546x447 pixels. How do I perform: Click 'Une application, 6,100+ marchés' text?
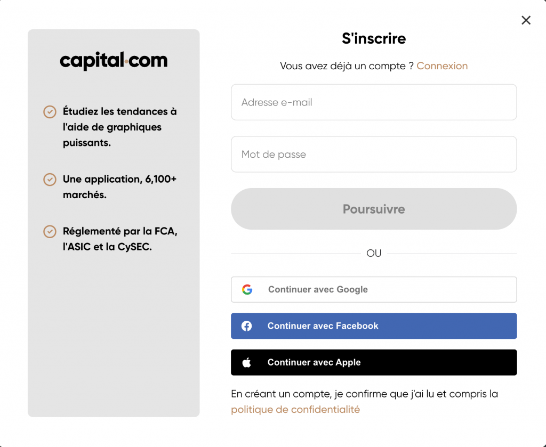tap(120, 187)
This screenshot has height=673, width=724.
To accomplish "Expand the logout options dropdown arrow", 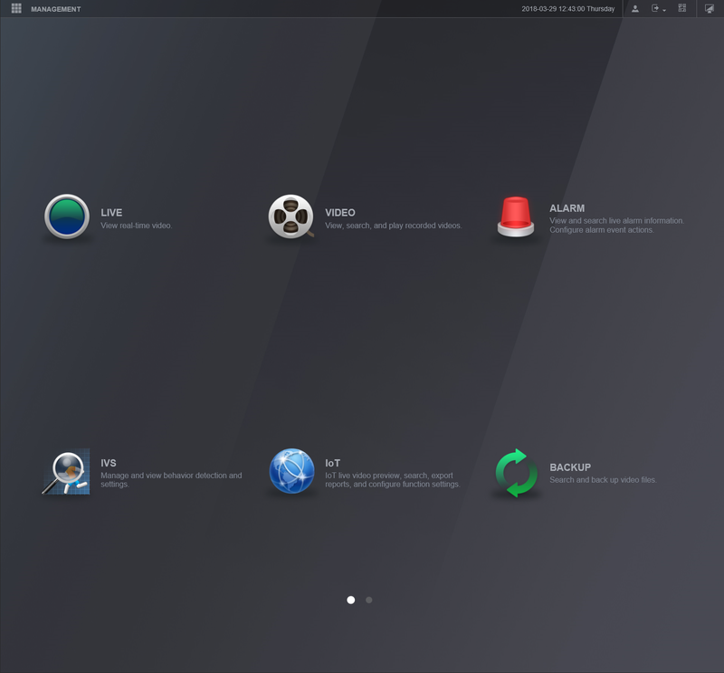I will (x=664, y=9).
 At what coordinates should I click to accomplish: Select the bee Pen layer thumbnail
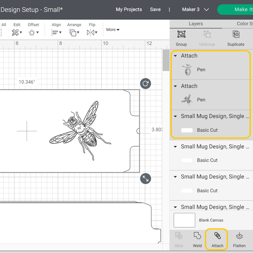187,100
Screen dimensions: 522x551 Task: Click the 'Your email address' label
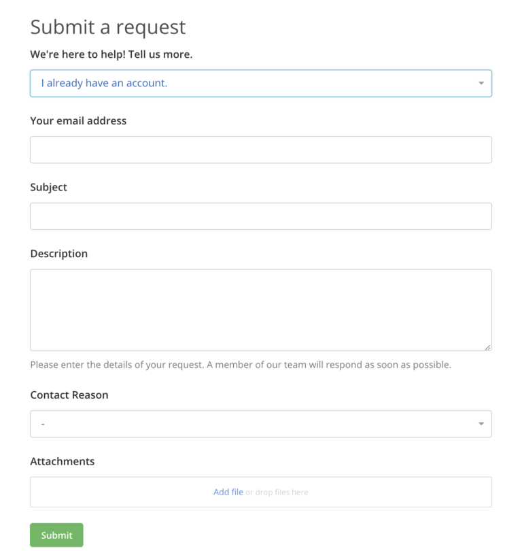click(x=78, y=120)
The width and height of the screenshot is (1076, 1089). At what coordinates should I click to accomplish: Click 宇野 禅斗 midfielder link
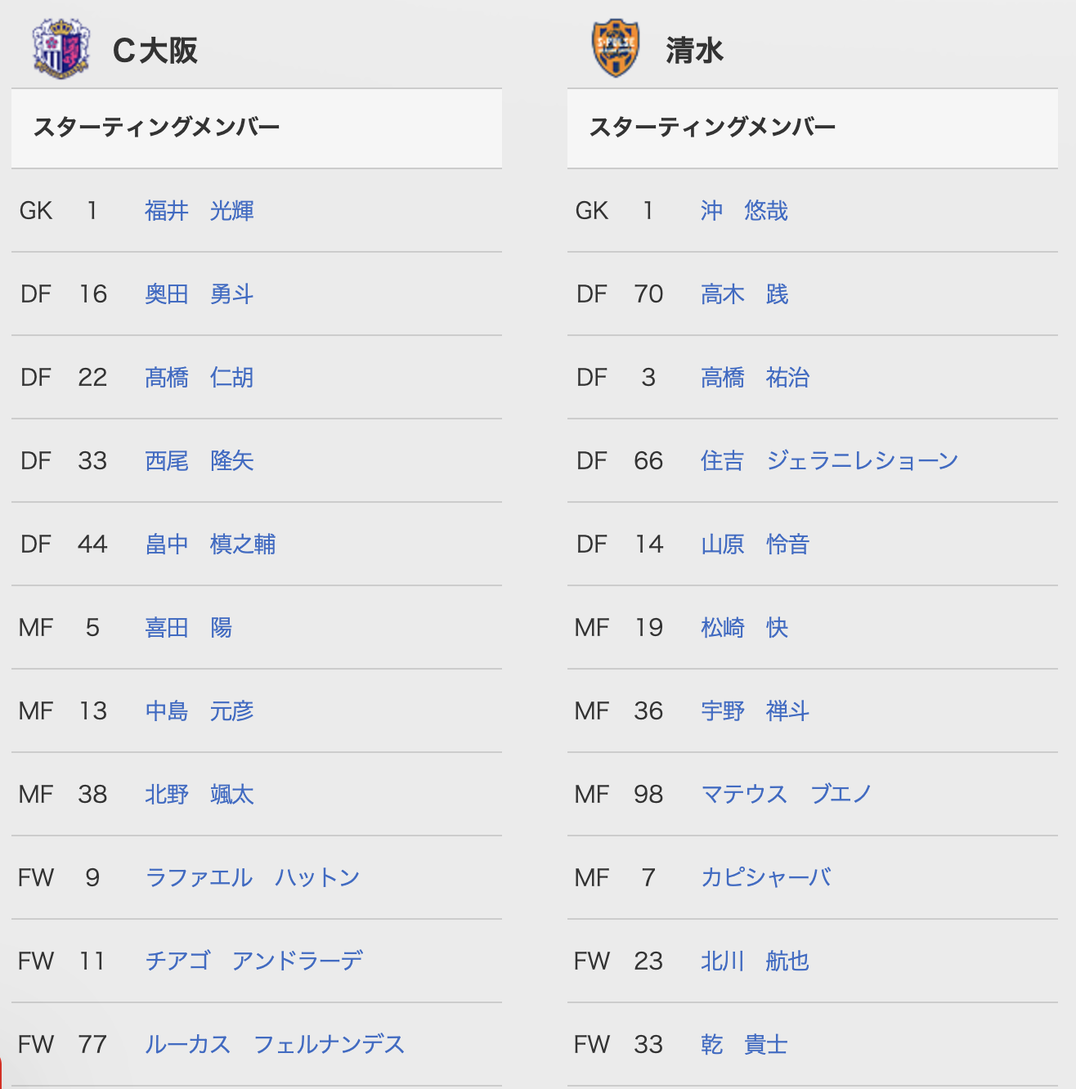[x=755, y=711]
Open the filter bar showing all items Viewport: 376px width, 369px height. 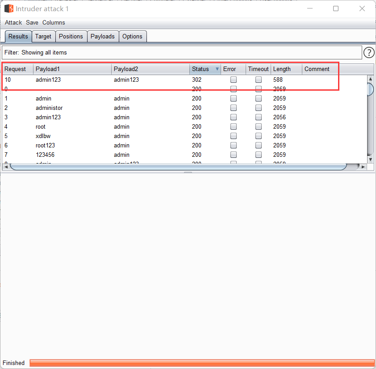click(181, 53)
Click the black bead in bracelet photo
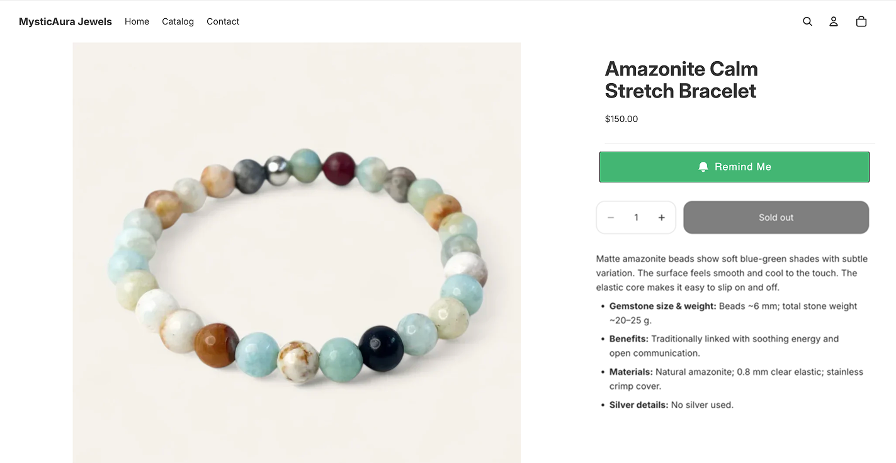The image size is (896, 463). 381,348
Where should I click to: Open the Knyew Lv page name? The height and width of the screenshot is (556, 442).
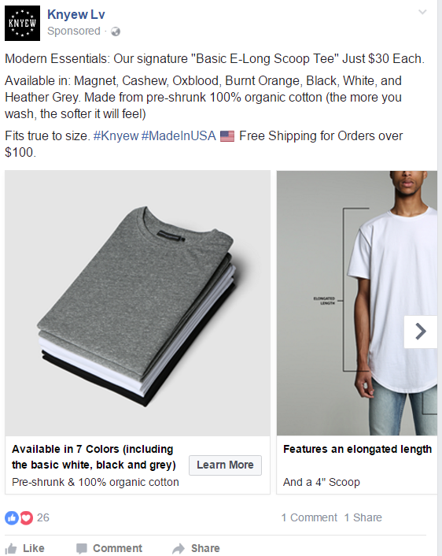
======
Work to be completed: Every line from the one that holds "Click the black bead in bracelet photo" to the last line of the records above goes into the answer, exactly as written; nothing else does, and no picture does either.

Exercise answer:
Click the black bead in bracelet photo
The image size is (896, 463). 381,348
Where should I click to: Open the Knyew Lv page name? The height and width of the screenshot is (556, 442).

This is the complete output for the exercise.